**STATED EXERCISE**
Reproduce every item below word for word, keeping the original order.

**ITEMS**
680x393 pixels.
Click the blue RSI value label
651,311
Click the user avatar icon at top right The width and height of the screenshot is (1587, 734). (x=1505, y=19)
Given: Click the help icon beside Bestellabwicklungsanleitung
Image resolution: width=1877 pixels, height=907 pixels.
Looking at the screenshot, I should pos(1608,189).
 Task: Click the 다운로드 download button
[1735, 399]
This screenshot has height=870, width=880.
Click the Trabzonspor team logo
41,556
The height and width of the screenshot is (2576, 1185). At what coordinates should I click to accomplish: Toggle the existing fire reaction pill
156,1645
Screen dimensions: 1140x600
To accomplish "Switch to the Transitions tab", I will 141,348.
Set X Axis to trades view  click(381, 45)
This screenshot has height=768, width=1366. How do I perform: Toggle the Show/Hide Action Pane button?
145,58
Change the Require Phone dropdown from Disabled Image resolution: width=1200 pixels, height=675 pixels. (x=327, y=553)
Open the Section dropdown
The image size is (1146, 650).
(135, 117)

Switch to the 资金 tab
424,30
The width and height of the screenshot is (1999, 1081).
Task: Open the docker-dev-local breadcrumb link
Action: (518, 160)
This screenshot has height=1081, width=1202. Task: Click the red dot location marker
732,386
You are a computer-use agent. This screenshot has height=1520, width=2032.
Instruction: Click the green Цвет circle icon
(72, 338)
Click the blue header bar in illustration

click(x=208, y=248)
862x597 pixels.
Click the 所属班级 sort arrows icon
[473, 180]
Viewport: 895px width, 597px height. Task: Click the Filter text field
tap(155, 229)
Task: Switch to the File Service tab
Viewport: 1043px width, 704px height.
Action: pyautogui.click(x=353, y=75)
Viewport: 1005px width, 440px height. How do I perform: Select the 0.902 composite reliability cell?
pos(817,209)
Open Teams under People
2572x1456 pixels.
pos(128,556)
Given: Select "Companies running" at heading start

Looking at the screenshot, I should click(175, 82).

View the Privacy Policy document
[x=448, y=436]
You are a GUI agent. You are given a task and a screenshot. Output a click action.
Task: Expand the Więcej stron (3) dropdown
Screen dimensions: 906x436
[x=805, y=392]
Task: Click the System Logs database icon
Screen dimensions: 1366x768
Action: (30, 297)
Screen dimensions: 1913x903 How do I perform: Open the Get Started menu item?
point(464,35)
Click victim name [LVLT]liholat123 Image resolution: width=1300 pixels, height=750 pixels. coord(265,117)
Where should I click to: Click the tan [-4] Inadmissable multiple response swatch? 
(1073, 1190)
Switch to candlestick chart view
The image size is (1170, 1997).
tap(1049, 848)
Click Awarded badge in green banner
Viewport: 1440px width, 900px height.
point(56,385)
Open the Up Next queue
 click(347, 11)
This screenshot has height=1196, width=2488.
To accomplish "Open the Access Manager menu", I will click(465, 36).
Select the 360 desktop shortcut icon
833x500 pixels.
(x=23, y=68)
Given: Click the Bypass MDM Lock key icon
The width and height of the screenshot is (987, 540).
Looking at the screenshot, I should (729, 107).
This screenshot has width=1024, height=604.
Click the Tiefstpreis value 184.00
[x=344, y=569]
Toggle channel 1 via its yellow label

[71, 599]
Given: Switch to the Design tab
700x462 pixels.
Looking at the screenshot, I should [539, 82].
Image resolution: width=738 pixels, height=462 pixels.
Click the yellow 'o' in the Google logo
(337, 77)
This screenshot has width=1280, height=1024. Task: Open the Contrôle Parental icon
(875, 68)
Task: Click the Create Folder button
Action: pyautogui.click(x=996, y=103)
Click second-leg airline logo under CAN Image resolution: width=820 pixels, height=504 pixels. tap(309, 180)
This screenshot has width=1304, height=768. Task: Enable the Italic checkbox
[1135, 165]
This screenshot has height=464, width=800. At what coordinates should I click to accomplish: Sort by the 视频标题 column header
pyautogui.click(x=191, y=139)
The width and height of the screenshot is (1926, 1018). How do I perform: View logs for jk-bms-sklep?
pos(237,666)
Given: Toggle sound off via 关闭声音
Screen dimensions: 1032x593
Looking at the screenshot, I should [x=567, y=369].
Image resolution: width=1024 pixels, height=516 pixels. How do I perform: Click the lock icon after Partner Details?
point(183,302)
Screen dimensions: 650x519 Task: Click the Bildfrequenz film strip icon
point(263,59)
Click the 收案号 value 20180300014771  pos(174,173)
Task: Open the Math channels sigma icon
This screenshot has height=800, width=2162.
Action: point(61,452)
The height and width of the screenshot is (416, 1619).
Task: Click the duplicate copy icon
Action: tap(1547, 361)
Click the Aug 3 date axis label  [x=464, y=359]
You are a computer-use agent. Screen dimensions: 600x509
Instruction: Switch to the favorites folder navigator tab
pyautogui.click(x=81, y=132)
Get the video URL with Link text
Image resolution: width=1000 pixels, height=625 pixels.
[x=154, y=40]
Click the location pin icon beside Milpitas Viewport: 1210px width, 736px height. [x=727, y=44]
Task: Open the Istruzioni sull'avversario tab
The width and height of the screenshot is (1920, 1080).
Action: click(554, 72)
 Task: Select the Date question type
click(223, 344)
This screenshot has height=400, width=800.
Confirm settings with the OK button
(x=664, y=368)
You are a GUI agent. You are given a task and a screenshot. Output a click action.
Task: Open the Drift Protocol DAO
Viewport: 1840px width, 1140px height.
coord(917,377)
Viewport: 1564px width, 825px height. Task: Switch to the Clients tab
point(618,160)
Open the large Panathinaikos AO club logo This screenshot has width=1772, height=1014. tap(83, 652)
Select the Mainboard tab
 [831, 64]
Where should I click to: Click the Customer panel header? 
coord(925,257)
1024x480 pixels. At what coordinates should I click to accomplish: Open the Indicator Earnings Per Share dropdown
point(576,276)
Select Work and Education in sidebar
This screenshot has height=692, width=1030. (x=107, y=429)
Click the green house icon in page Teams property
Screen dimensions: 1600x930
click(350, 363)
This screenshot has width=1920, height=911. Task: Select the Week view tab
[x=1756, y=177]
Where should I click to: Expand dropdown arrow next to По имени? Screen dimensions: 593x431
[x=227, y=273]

**TASK SOLUTION**
680x393 pixels.
Click the blue RSI value label
651,311
Click the user avatar icon at top right The width and height of the screenshot is (1587, 734). (x=1505, y=19)
Given: Click the help icon beside Bestellabwicklungsanleitung
Image resolution: width=1877 pixels, height=907 pixels.
Looking at the screenshot, I should pos(1608,189).
 Task: Click the 다운로드 download button
[1735, 399]
This screenshot has height=870, width=880.
Click the Trabzonspor team logo
41,556
The height and width of the screenshot is (2576, 1185). At what coordinates should I click to accomplish: Toggle the existing fire reaction pill
156,1645
Screen dimensions: 1140x600
To accomplish "Switch to the Transitions tab", I will 141,348.
Set X Axis to trades view  click(381, 45)
This screenshot has height=768, width=1366. How do I perform: Toggle the Show/Hide Action Pane button?
145,58
Change the Require Phone dropdown from Disabled Image resolution: width=1200 pixels, height=675 pixels. (x=327, y=553)
Open the Section dropdown
The image size is (1146, 650).
(135, 117)

Switch to the 资金 tab
424,30
The width and height of the screenshot is (1999, 1081).
Task: Open the docker-dev-local breadcrumb link
Action: (518, 160)
This screenshot has height=1081, width=1202. Task: Click the red dot location marker
732,386
You are a computer-use agent. This screenshot has height=1520, width=2032.
Instruction: Click the green Цвет circle icon
(72, 338)
Click the blue header bar in illustration

click(x=208, y=248)
862x597 pixels.
Click the 所属班级 sort arrows icon
[473, 180]
Viewport: 895px width, 597px height. Task: Click the Filter text field
tap(155, 229)
Task: Switch to the File Service tab
Viewport: 1043px width, 704px height.
Action: pyautogui.click(x=353, y=75)
Viewport: 1005px width, 440px height. How do I perform: Select the 0.902 composite reliability cell?
pos(817,209)
Open Teams under People
2572x1456 pixels.
pos(128,556)
Given: Select "Companies running" at heading start

Looking at the screenshot, I should click(175, 82).

View the Privacy Policy document
[x=448, y=436]
You are a GUI agent. You are given a task and a screenshot. Output a click action.
Task: Expand the Więcej stron (3) dropdown
Screen dimensions: 906x436
[x=805, y=392]
Task: Click the System Logs database icon
Screen dimensions: 1366x768
Action: (30, 297)
Screen dimensions: 1913x903 How do I perform: Open the Get Started menu item?
point(464,35)
Click victim name [LVLT]liholat123 Image resolution: width=1300 pixels, height=750 pixels. coord(265,117)
Where should I click to: Click the tan [-4] Inadmissable multiple response swatch? 
(1073, 1190)
Switch to candlestick chart view
The image size is (1170, 1997).
tap(1049, 848)
Click Awarded badge in green banner
Viewport: 1440px width, 900px height.
point(56,385)
Open the Up Next queue
 click(347, 11)
This screenshot has height=1196, width=2488.
To accomplish "Open the Access Manager menu", I will click(465, 36).
Select the 360 desktop shortcut icon
833x500 pixels.
(x=23, y=68)
Given: Click the Bypass MDM Lock key icon
The width and height of the screenshot is (987, 540).
Looking at the screenshot, I should (729, 107).
This screenshot has width=1024, height=604.
Click the Tiefstpreis value 184.00
[x=344, y=569]
Toggle channel 1 via its yellow label

[71, 599]
Given: Switch to the Design tab
700x462 pixels.
Looking at the screenshot, I should [539, 82].
Image resolution: width=738 pixels, height=462 pixels.
Click the yellow 'o' in the Google logo
(337, 77)
This screenshot has width=1280, height=1024. Task: Open the Contrôle Parental icon
(875, 68)
Task: Click the Create Folder button
Action: pyautogui.click(x=996, y=103)
Click second-leg airline logo under CAN Image resolution: width=820 pixels, height=504 pixels. tap(309, 180)
This screenshot has width=1304, height=768. Task: Enable the Italic checkbox
[1135, 165]
This screenshot has height=464, width=800. At what coordinates should I click to accomplish: Sort by the 视频标题 column header
pyautogui.click(x=191, y=139)
The width and height of the screenshot is (1926, 1018). How do I perform: View logs for jk-bms-sklep?
pos(237,666)
Given: Toggle sound off via 关闭声音
Screen dimensions: 1032x593
Looking at the screenshot, I should [x=567, y=369].
Image resolution: width=1024 pixels, height=516 pixels. How do I perform: Click the lock icon after Partner Details?
point(183,302)
Screen dimensions: 650x519 Task: Click the Bildfrequenz film strip icon
point(263,59)
Click the 收案号 value 20180300014771  pos(174,173)
Task: Open the Math channels sigma icon
This screenshot has height=800, width=2162.
Action: point(61,452)
The height and width of the screenshot is (416, 1619).
Task: Click the duplicate copy icon
Action: tap(1547, 361)
Click the Aug 3 date axis label  [x=464, y=359]
You are a computer-use agent. Screen dimensions: 600x509
Instruction: Switch to the favorites folder navigator tab
pyautogui.click(x=81, y=132)
Get the video URL with Link text
Image resolution: width=1000 pixels, height=625 pixels.
[x=154, y=40]
Click the location pin icon beside Milpitas Viewport: 1210px width, 736px height. [x=727, y=44]
Task: Open the Istruzioni sull'avversario tab
The width and height of the screenshot is (1920, 1080).
Action: click(554, 72)
 Task: Select the Date question type
click(223, 344)
This screenshot has height=400, width=800.
Confirm settings with the OK button
(x=664, y=368)
You are a GUI agent. You are given a task and a screenshot. Output a click action.
Task: Open the Drift Protocol DAO
Viewport: 1840px width, 1140px height.
coord(917,377)
Viewport: 1564px width, 825px height. Task: Switch to the Clients tab
point(618,160)
Open the large Panathinaikos AO club logo This screenshot has width=1772, height=1014. tap(83, 652)
Select the Mainboard tab
 [831, 64]
Where should I click to: Click the Customer panel header? 
coord(925,257)
1024x480 pixels. At what coordinates should I click to accomplish: Open the Indicator Earnings Per Share dropdown
point(576,276)
Select Work and Education in sidebar
This screenshot has height=692, width=1030. (x=107, y=429)
Click the green house icon in page Teams property
Screen dimensions: 1600x930
click(350, 363)
This screenshot has width=1920, height=911. Task: Select the Week view tab
[x=1756, y=177]
Where should I click to: Expand dropdown arrow next to По имени? Screen dimensions: 593x431
[x=227, y=273]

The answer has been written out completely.